Recopiez le texte sur l'accueil des Résidents en maison de retraite de « D'autres présentent à » à « à chaque repas. », en substituant « corridors » à « couloirs ».

## Extrait du document
--- --- ---

Intentionnellement, le terme de malade est exclu de notre vocabulaire quand les personnes ne présentent pas une pathologie aiguë. La vieillesse avec son cortège de troubles n'est pas une maladie précise, mais un état.
Nous commençons à affirmer notre différence en sortant de l'espace sonore où évoluent des personnes âgées, le poids des mots "malade" et "vieux". Résident utilisé depuis 1990 ne véhicule pas de concept de perte de valeur et, pour montrer qu'à travers le mot nous voyons une personne, il est toujours écrit avec une majuscule.
- La commission du dictionnaire de l'Académie Française nous a donné raison en 1997. Elle indique que le participe présent « résidant » ne doit s'employer que comme adjectif et qu'il est le plus souvent suivi d'un complément. Au terme « résidant » employé substantivement, on doit lui préférer « résident », pour désigner une personne qui demeure dans un pays, une ville, une résidence... etc. Il est recommandé de dire : « un résident, une résidente de maison de retraite ». Bulletin du Coderpa du Tarn n° 50,1997.
Parmi les Résidents qui nous sont confiés, nombreux sont ceux qui ont perdu l'envie de se laver, de s'occuper de leur corps.
- Il faut tenir compte que la toilette quotidienne ne concernait que la frimousse, les mains et les pieds, dans leurs apprentissages d'enfance de la France des années 1910 et savoir que certains soignants sont choisis par le Résident comme seuls autorisés à s'immiscer dans leur distance intime. HALL, définit dans "La dimension cachée" trois distances (intime, personnelle, sociale) qui sont autant de bulles entourant le Moi.
Certains ont perdu leur conjoint, et les amis de leur tranche d'âge sont peu nombreux.
D'autres présentent à un moment ou à un autre de la journée des troubles du comportement.
Pour tous les Résidents, notre optique est la même : solliciter par notre comportement l'adhésion à la vie et donner le maximum d'informations sensorielles.
- La joie de vivre des soignants a un effet d'entraînement, insoupçonné en première analyse, car le résultat ne se mesure qu'au fil des jours et des mois. Le rire, le chant, le coup de gueule qui n'est qu'un coup de coeur, résonne dans les couloirs ... et le chef de service n'oublie pas d'aller souhaiter bon appétit à la cantonade, au restaurant à chaque repas.
Les Résidents sont invités à participer aux activités d'éveil.
- Ceux qui refusent prouvent qu'ils ont gardé une capacité d'autonomie de décision et notre rôle est de créer chez eux le désir-besoin de participer. C'est le soignant qui est rentré dans la "distance intime", lors des soins corporels qui, le plus souvent, amène le Résident dans le cercle des activités car il est intégré dans sa bulle intime, décrite par Hall dans "La dimension cachée" et exposée dans les fondamentaux.

--- --- ---

## Données affichées

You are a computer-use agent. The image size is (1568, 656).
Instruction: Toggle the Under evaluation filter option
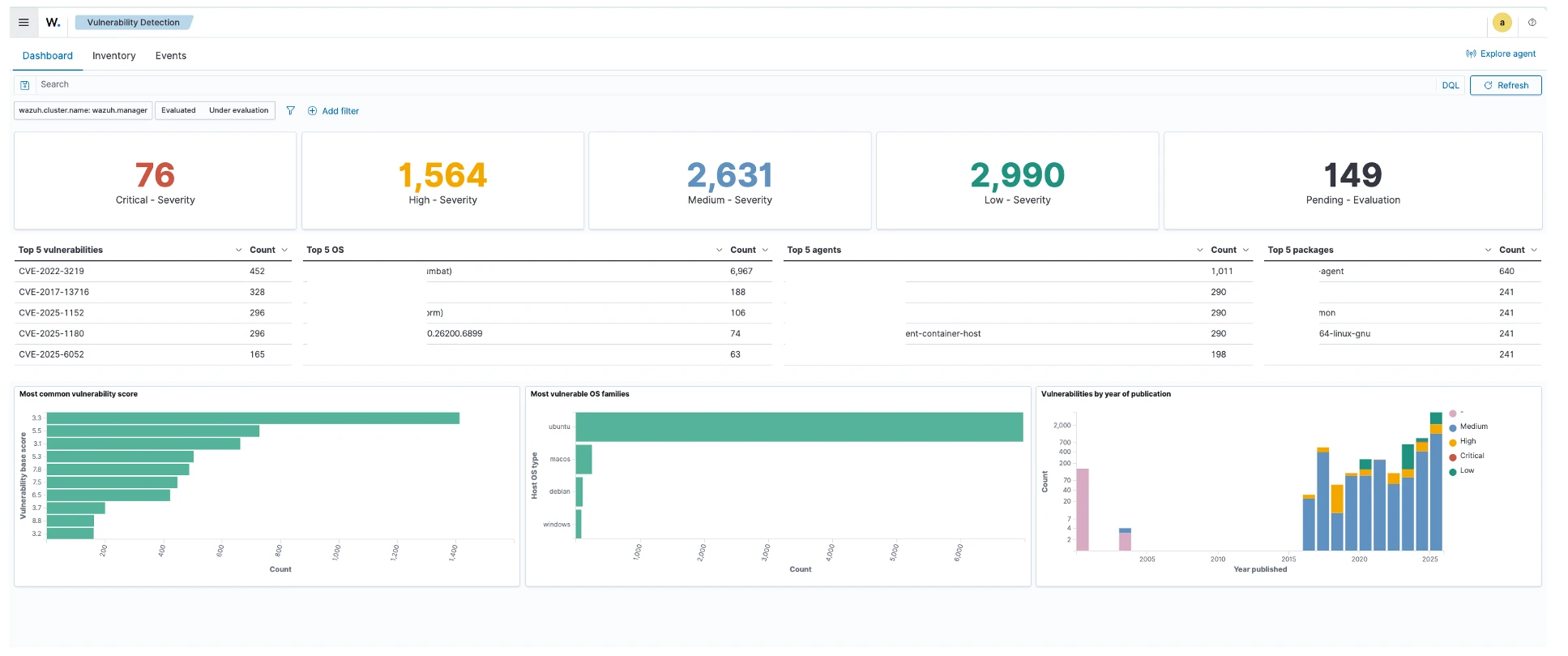pyautogui.click(x=238, y=111)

--- --- ---

## Réponse attendue
D'autres présentent à un moment ou à un autre de la journée des troubles du comportement.
Pour tous les Résidents, notre optique est la même : solliciter par notre comportement l'adhésion à la vie et donner le maximum d'informations sensorielles.
- La joie de vivre des soignants a un effet d'entraînement, insoupçonné en première analyse, car le résultat ne se mesure qu'au fil des jours et des mois. Le rire, le chant, le coup de gueule qui n'est qu'un coup de coeur, résonne dans les corridors ... et le chef de service n'oublie pas d'aller souhaiter bon appétit à la cantonade, au restaurant à chaque repas.